> [ZIEL DER AUFGABE A]
Beantworten Sie anhand des Textes zur Mitbestimmung folgende Fragen:
(i) Unter welchen Nummern des § 87 Abs. 1 BetrVG sind die Tatbestände der Mitbestimmung in sozialen Angelegenheiten aufgeführt?
(ii) Wann liegt laut Text regelmäßig ein kollektiver Tatbestand vor?
(iii) Welche Entscheidung des BAG wird beim Indiz „Anknüpfung an Fehlzeiten“ angeführt?
> [ZIEL DER AUFGABE B] Nennen Sie ohne die Gerichtsentscheidungen alle Indizien, die der Text zur Mitbestimmung für das Vorliegen eines kollektiven Tatbestandes aufführt.
> [ZIEL DER AUFGABE C] Entnehmen Sie dem Text zur Mitbestimmung wortgetreu den Abschnitt, der mit „Grund und/oder Höhe“ beginnt und bis einschließlich „1 AZR 690/95).“ reicht.

Wie bei allen anderen Tatbeständen der Mitbestimmung in sozialen Angelegenheiten nach § 87 Abs. 1 Nr. 1–14 BetrVG ist Voraussetzung, dass überhaupt ein kollektiver Tatbestand infrage steht. Dieser liegt regelmäßig vor, wenn der Arbeitgeber für die Leistung an eine Mehrzahl von Arbeitnehmern einen bestimmten "Topf" vorsieht (BAG v. 10.10.2006 – 1 ABR 68/05). Als Indizien für das Vorliegen eines kollektiven Tatbestandes kommen in Betracht:

Grund und/oder Höhe der Zahlung werden nach Leistungsgesichtspunkten bemessen (BAG v. 22.9.1992 – 1 AZR 459/90; BAG v. 27.10.1992 – 1 ABR 17/92; BAG v. 14.6.1994 – 1 ABR 63/93; BAG v. 29.2.2000 – 1 ABR 4/99);
Anknüpfung an Fehlzeiten (BAG v. 22.9.1992 – 1 AZR 460/90);
Dauer der Betriebszugehörigkeit;
Abhängigkeit von Gehaltserhöhungen in der zurückliegenden Zeit (BAG v. 27.10.1992 –1 ABR 17/92);
Folgen des Wechsels der Tarifgruppe (BAG v. 9.7.1996 – 1 AZR 690/95).

[Zeilen des Datensatzes]
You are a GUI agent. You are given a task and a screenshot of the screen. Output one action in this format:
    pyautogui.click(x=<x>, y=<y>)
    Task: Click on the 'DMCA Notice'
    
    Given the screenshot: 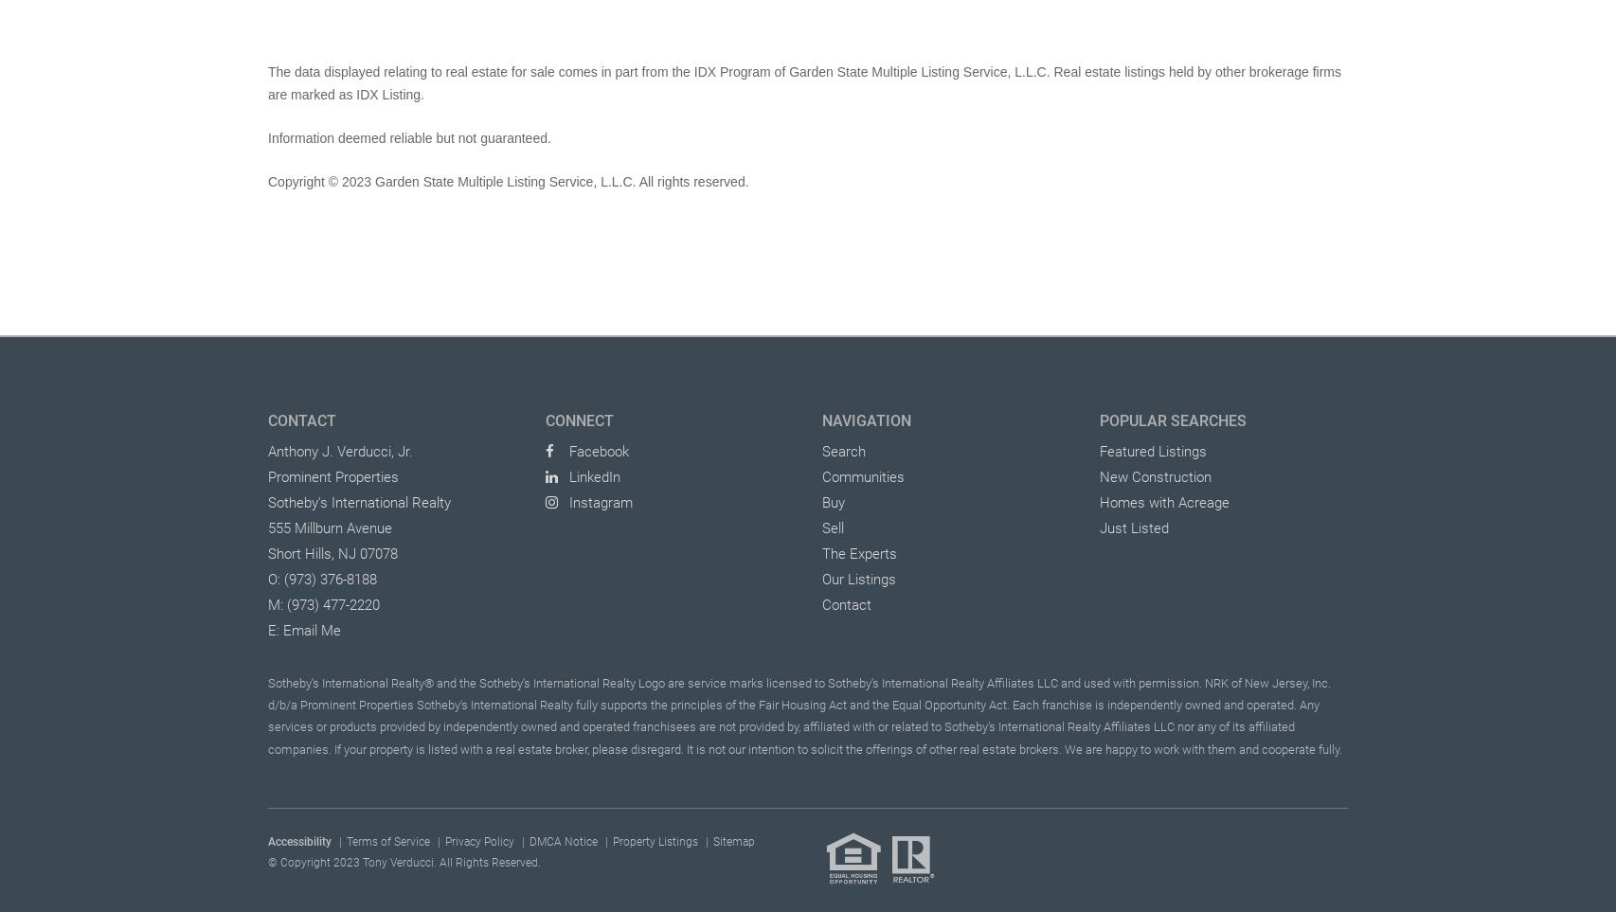 What is the action you would take?
    pyautogui.click(x=529, y=841)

> [ERGEBNIS DER ÜBUNG A]
(i) Unter den Nummern 1–14.
(ii) Wenn der Arbeitgeber für die Leistung an eine Mehrzahl von Arbeitnehmern einen bestimmten „Topf“ vorsieht.
(iii) BAG v. 22.9.1992 – 1 AZR 460/90.

> [ERGEBNIS DER ÜBUNG B]
- Grund und/oder Höhe der Zahlung werden nach Leistungsgesichtspunkten bemessen
- Anknüpfung an Fehlzeiten
- Dauer der Betriebszugehörigkeit
- Abhängigkeit von Gehaltserhöhungen in der zurückliegenden Zeit
- Folgen des Wechsels der Tarifgruppe

> [ERGEBNIS DER ÜBUNG C]
Grund und/oder Höhe der Zahlung werden nach Leistungsgesichtspunkten bemessen (BAG v. 22.9.1992 – 1 AZR 459/90; BAG v. 27.10.1992 – 1 ABR 17/92; BAG v. 14.6.1994 – 1 ABR 63/93; BAG v. 29.2.2000 – 1 ABR 4/99);
Anknüpfung an Fehlzeiten (BAG v. 22.9.1992 – 1 AZR 460/90);
Dauer der Betriebszugehörigkeit;
Abhängigkeit von Gehaltserhöhungen in der zurückliegenden Zeit (BAG v. 27.10.1992 –1 ABR 17/92);
Folgen des Wechsels der Tarifgruppe (BAG v. 9.7.1996 – 1 AZR 690/95).